Beneath this instruction is a block of data; output from it exactly the lines that run from the one containing "You are a GUI" through the one containing "Impressum (284, 2557)", inclusive.

_THE DATA_:
--- START ---

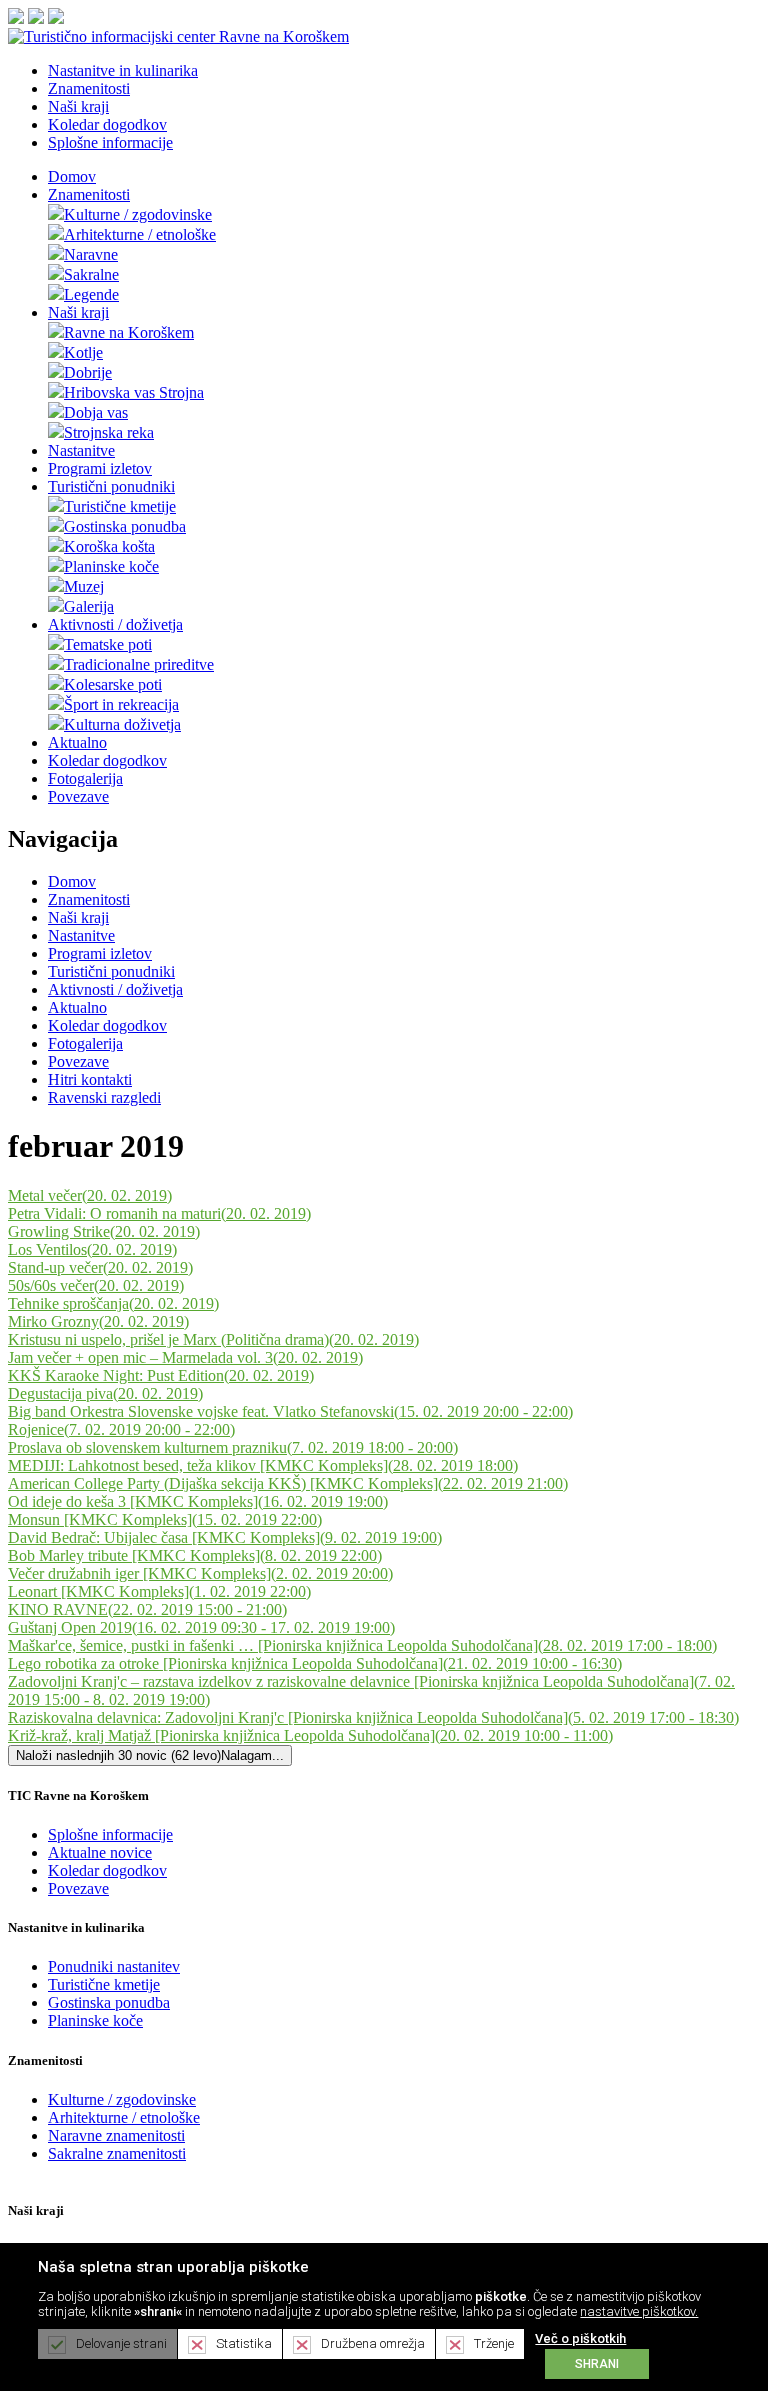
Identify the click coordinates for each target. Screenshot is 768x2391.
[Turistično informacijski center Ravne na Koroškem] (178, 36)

--- END ---
--- START ---

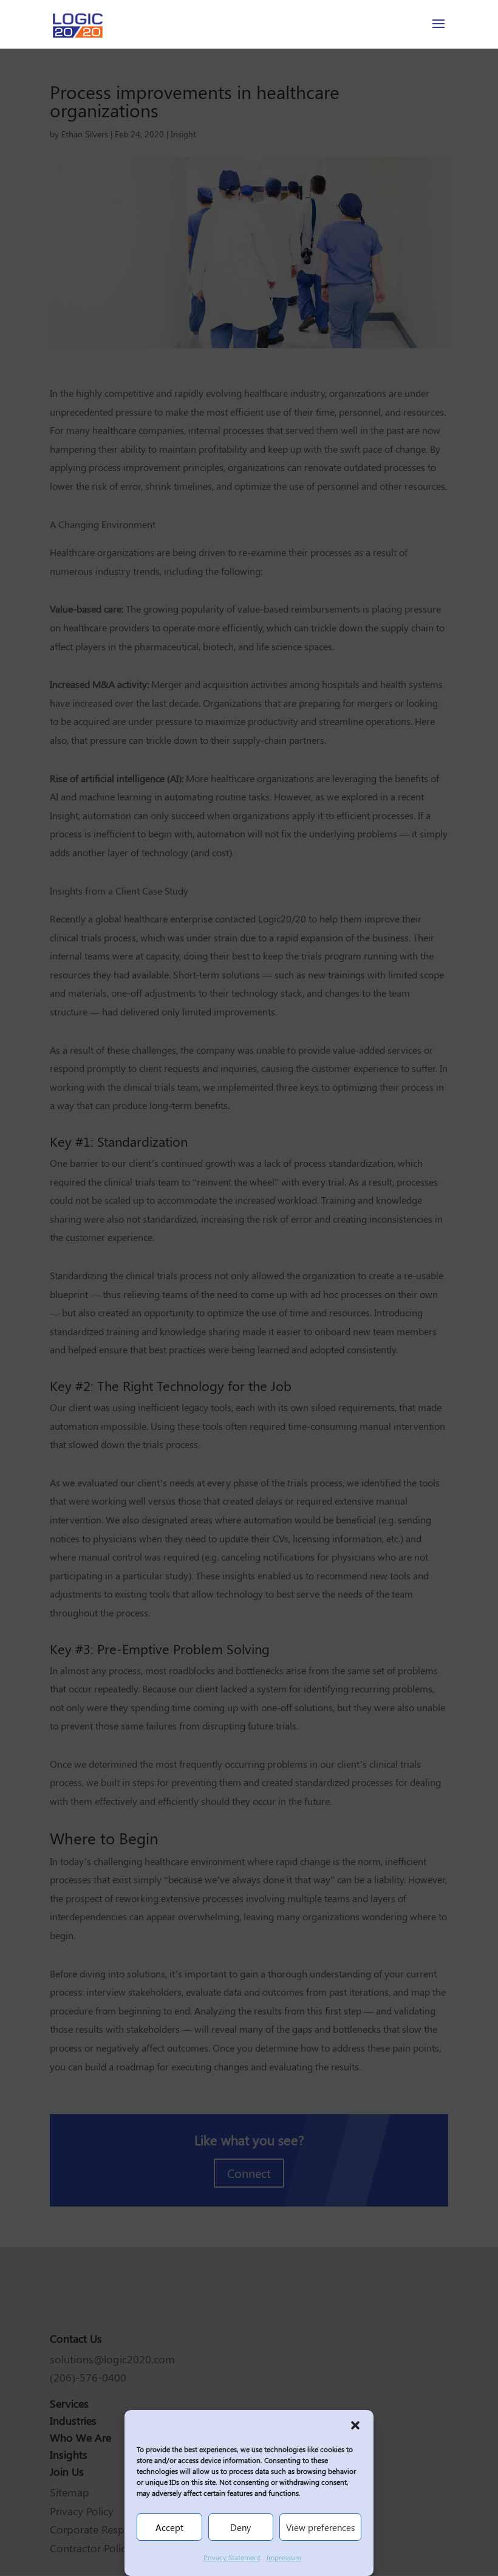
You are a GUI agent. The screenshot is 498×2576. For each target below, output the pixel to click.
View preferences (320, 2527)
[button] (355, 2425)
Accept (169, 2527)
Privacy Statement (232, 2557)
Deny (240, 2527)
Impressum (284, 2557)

--- END ---

_ANSWER TO THIS EXERCISE_:
You are a GUI agent. The screenshot is 498×2576. For each target below, output the pixel to click.
View preferences (320, 2527)
[button] (355, 2425)
Accept (169, 2527)
Privacy Statement (232, 2557)
Deny (240, 2527)
Impressum (284, 2557)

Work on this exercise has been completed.